===== Texto fornecido =====

Duas décadas antes de Daniel Goleman escrever pela primeira vez sobre inteligência emocional nas páginas do Harvard Business Review (HBR), ele se encontrou com o 14º Dalai Lama na universidade Amherst College, em Massachusetts, Estados Unidos. O Dalai Lama comentou com o jovem jornalista de ciências do New York Times que ele estava interessado em se reunir com cientistas. Daí começou uma longa e rica amizade, uma vez que Goleman se envolveu, com o passar dos anos, com a organização de uma série do que ele chama de “diálogos estendidos”, entre o líder espiritual budista e pesquisadores de áreas que vão da ecologia à neurociência. Nos 30 anos seguintes, enquanto Goleman seguia com seu próprio trabalho de psicólogo e consultor de negócios (business thinker), ele passou a enxergar o Dalai Lama como um líder bastante incomum. Por isso, é compreensível que ele tenha ficado maravilhado quando, na ocasião do 80º aniversário de seu amigo, pediram-lhe que escrevesse um livro descrevendo a abordagem compassiva do Dalai Lama para lidar com os problemas mais espinhosos do mundo. Previsto para ser lançado em junho, “Uma Força Para o Bem” traz elementos tanto da experiência de Goleman na ciência cognitiva quanto do relacionamento dele com o Dalai Lama. Além de explorar o poder e a ciência da compaixão, é também um convite para a ação. Curioso sobre o livro e sobre como os pontos de vista do Dalai Lama em relação à compaixão influenciaram o pensamento dele no tema da inteligência emocional, entrevistei Goleman pelo telefone. O que se segue são excertos editados da nossa conversa.

=====

#### Enunciado da tarefa
Traduza para o inglês esta frase do texto sobre Goleman e o Dalai Lama: "Além de explorar o poder e a ciência da compaixão, é também um convite para a ação."

===== Material fornecido =====

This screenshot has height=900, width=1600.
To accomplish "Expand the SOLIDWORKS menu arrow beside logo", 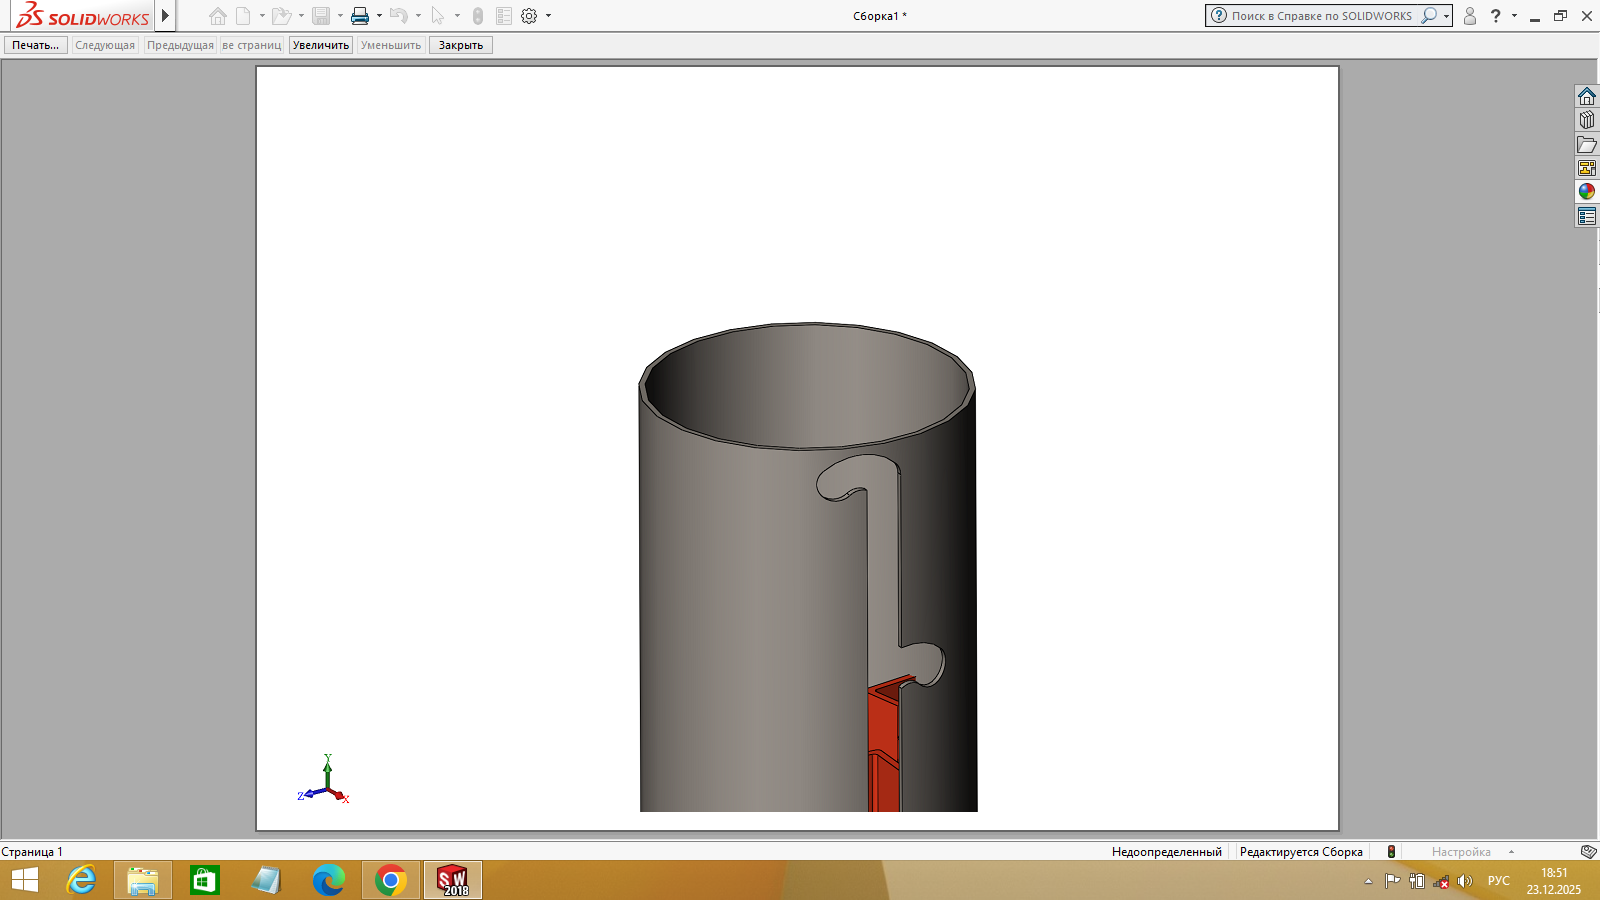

=====

#### Solução do exercício
Besides exploring the power and the science of compassion, it is also a call to action.